Bentuk-bentuk kejahatan kebencian tersebut antara lain penyerangan, ancaman bom, ancaman, dan perusakan properti milik seseorang atau kelompok minoritas. Namun, dari data tersebut, angka yang paling meningkat adalah kasus kejahatan kebencian yang menimpa masyarakat Muslim di AS. Setidaknya ada 257 laporan kasus kejahatan kebencian terhadap Muslim, angka ini melonjak 64 persen dibandingkan 2014.
Angka ini juga menjadi angka tertinggi pascaserangan teroris 9/11 pada 2001 silam. Pada saat itu, FBI mencatat ada 480 serangan terhadap masyarakat Muslim AS. Serangan tersebut bervariasi, dari vandalisme dan pembakaran masjid hingga ancaman ataupun kekerasan verbal terhadap Muslim AS.
''Kami harus bisa melakukan langkah yang lebih baik untuk bisa melacak dan mendapatkan laporan tentang kasus kejahatan berdasarkan kebencian ini. Hal ini untuk mengerti sepenuhnya apa yang terjadi pada masyarakat dan berusaha menghentikan kasus-kasus tersebut,'' kata Direktur FBI James B Conway usai melansir data tersebut seperti dikutip New York Times, November 2016.
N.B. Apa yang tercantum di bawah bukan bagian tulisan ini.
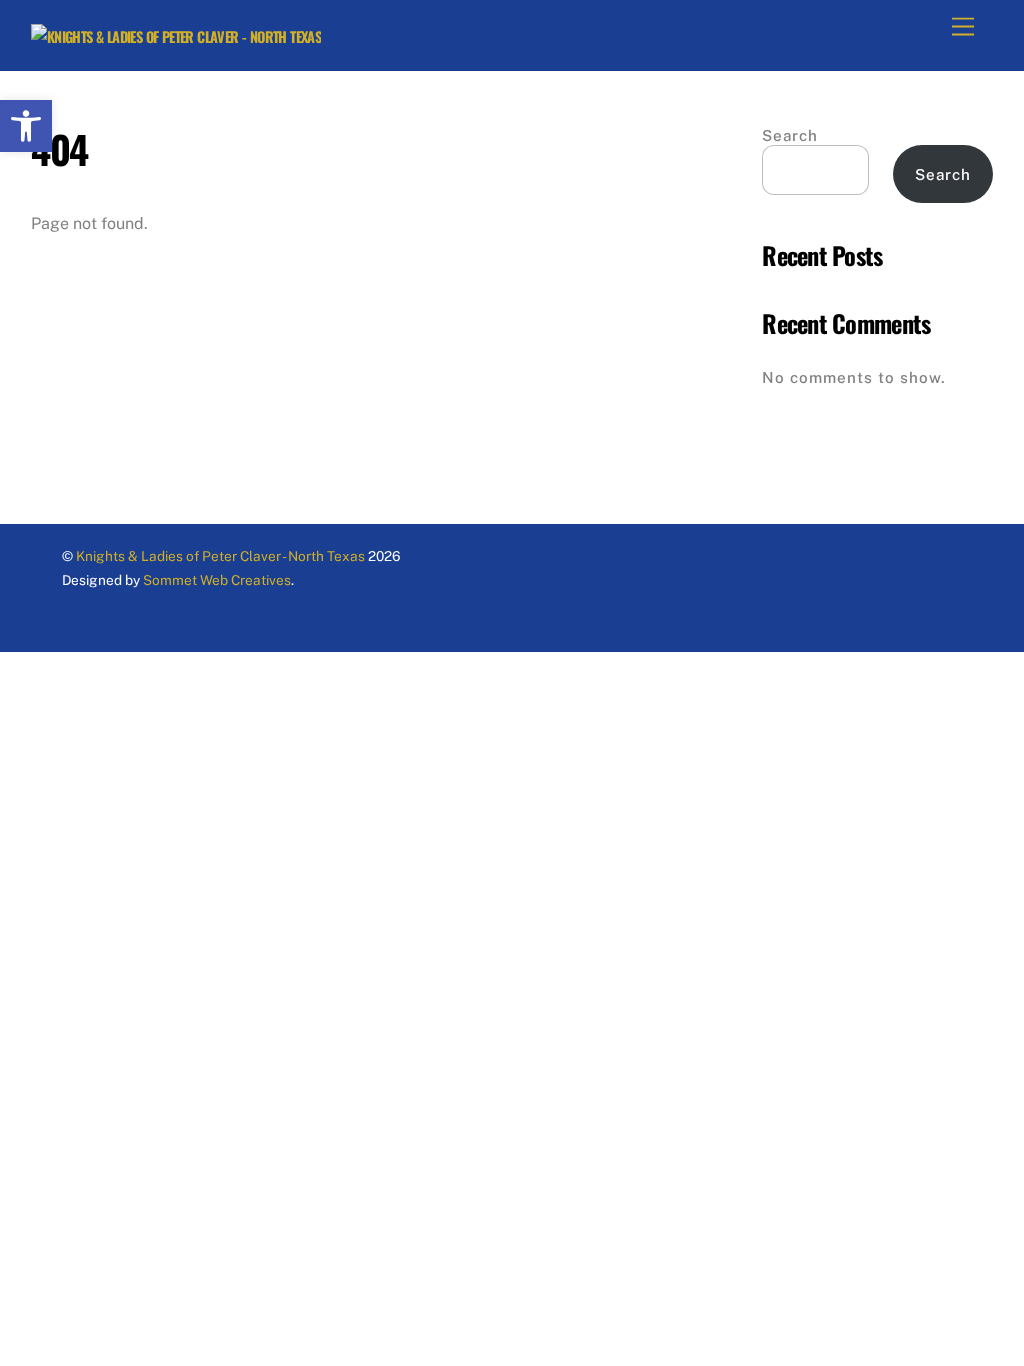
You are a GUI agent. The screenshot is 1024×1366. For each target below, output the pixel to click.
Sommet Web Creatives (215, 580)
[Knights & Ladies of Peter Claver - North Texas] (176, 36)
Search (790, 135)
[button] (26, 126)
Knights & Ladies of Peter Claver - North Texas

Peneliti di Universitas San Bernardino, Kalifornia, Brian Levin, memiliki penilaian tersendiri terkait meningkatnya serangan kejahatan kebencian terhadap Muslim AS tersebut. Menurut dia, hal ini tidak terlepas dari retorika-retorika politik yang dikeluarkan kandidat presiden AS dari Partai Republik, Donald Trump.